In a first quarter trading update presentation today, the company gave little indication of its next move after Premier rebuffed its second takeover bid, worth £496m, last week.
However president and chief executive Lawrence Kurzius reiterated its reasons for wanting to buy the company: “What is attractive is that [Premier] is still predominantly a flavour business with some iconic brands that are much loved in the UK.”
“Our business is not just spices…and we see the brands in the Premier portfolio as very complementary to the flavour business that we have and are building globally,” he told analysts on the call.
Kurzius also played down concerns raised over the strength of the UK food market, saying: “One of the things we are interested in as part of acquisition programme is adding scale where we already have business presence and we already have a strong presence [in the UK] through our Schwarz business. It is also the base of our EMEA business and so we have the structural resources there to handle an asset like [Premier].”
He conceded that while larger than some of the bolt-on acquisitions McCormick has completed in recent years, but said it has been “signalling for many months now” that it was looking for bigger opportunities.
The company ducked questions regarding the financial impact of the deal on the company, only to say that it expects any potential takeover to be beneficial to both Premier and McCormick shareholders.
Premier's shares have rallied by more than 11 per cent today amid further bid speculation, after chief executive Gavin Darby told the Daily Telegraph that rival bidder could challenge McCormick.
The group last week rebuffed the 60p per share offer from McCormick, saying it undervalued the company. Instead the group agreed a "cooperation agreement” with Japanese instant noodle-maker Nissin.

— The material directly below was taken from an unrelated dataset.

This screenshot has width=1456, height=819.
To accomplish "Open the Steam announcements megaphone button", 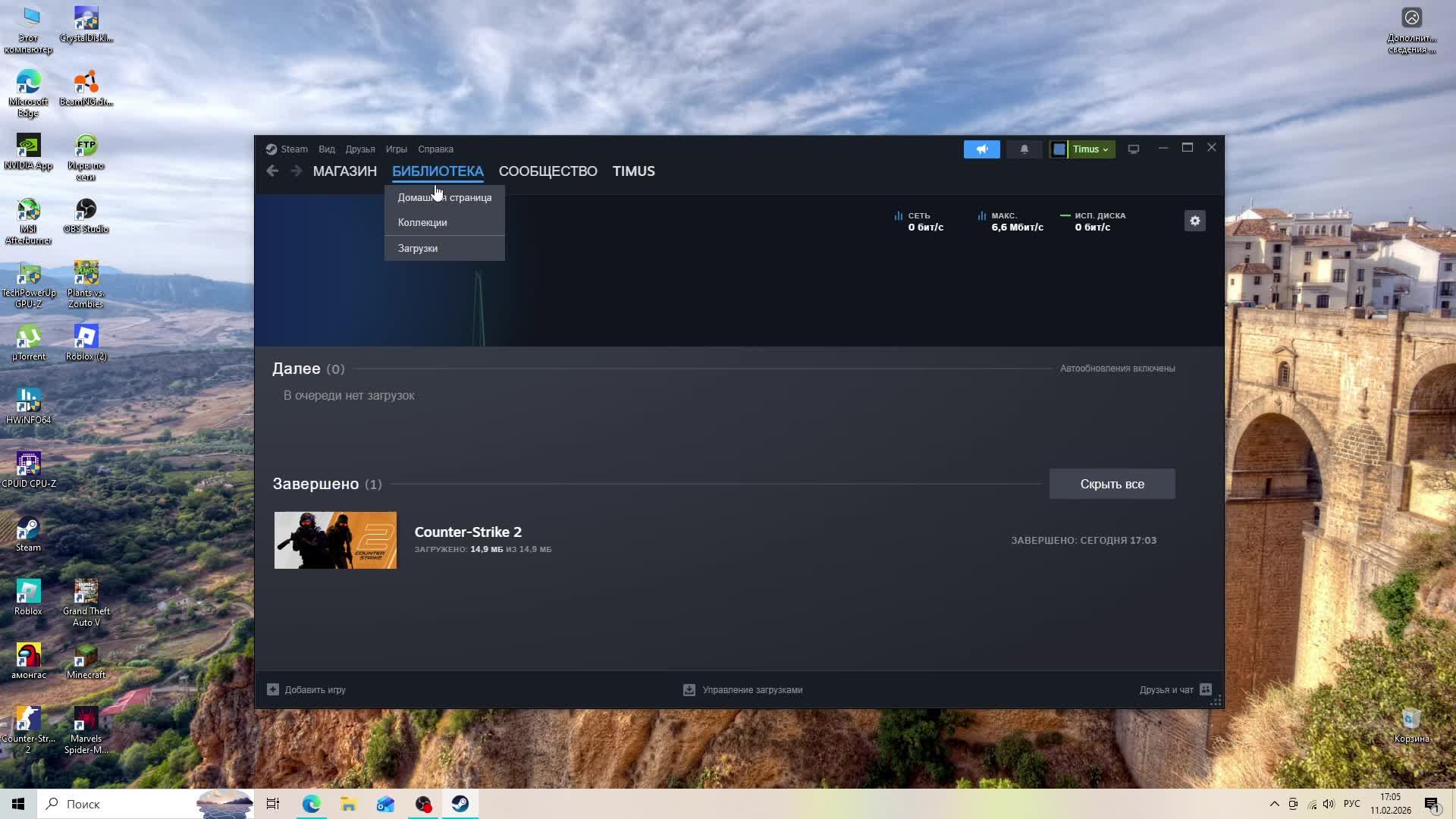I will coord(981,149).
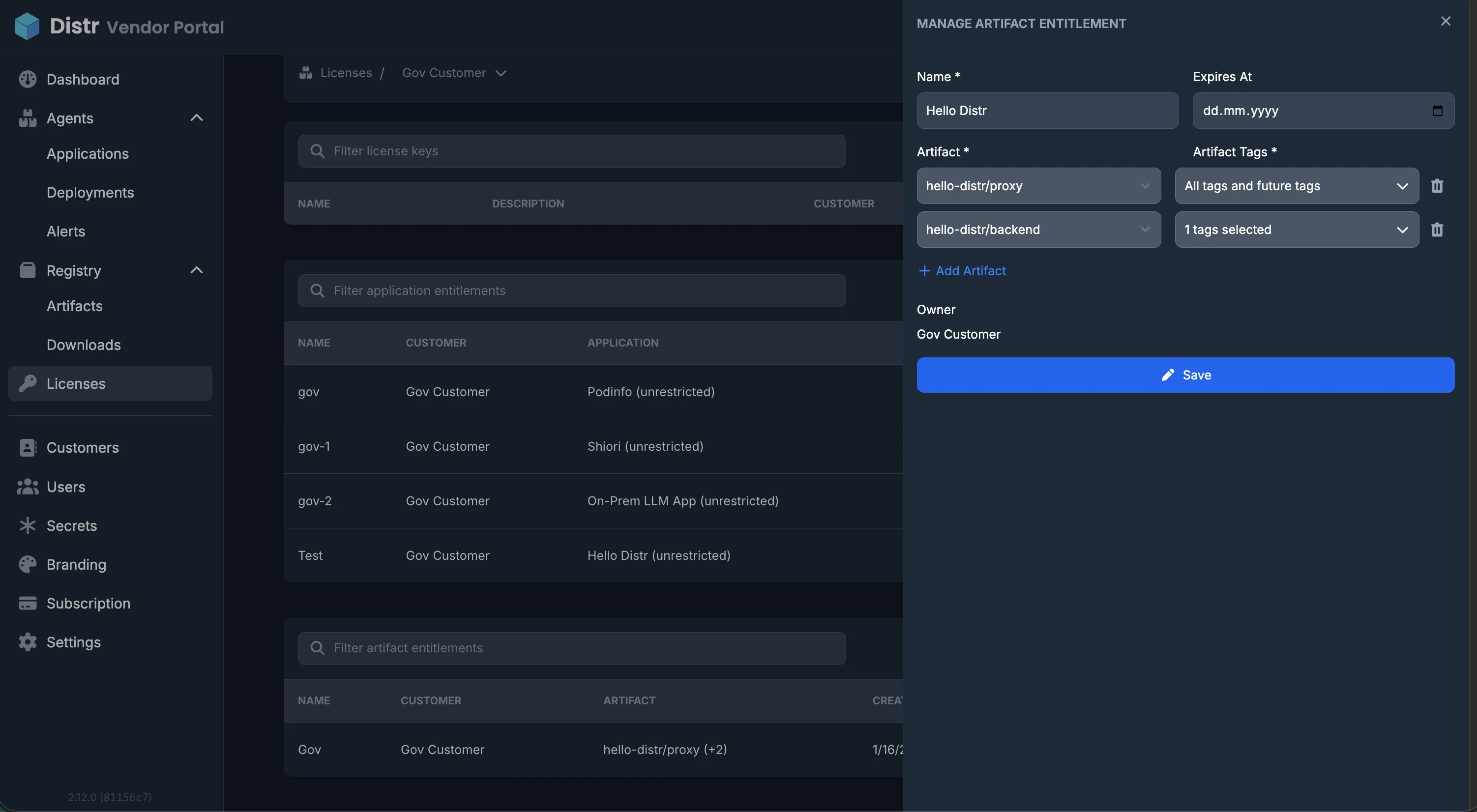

Nissin then proceeded to buy a 17.27 per cent stake in Premier Foods from private equity shareholder Warburg Pincus last Thursday.
Some of its top shareholders including Standard Life Investments and Paulson & Co criticised Premier Foods' handling of the takeover approach. David Cumming, SLI's head of investments said: "Although we believe the 60 pence bid indicated by McCormick is too low, we remain open to a bid at a higher level. We expect the Premier Foods board, on behalf of its shareholders, to engage with McCormick and pursue this option to the full."
Darby has defended its decision to reject the 60p per share bid as "a very good decision". He also rebutted claims by McCormick that it had failed to engage with its board, saying there had been numerous telephone conversations and emails.
McCormick has said it is prepared to increase its bid, but only after it has had access to Premier's books and examined its current trading performance and pension liabilities.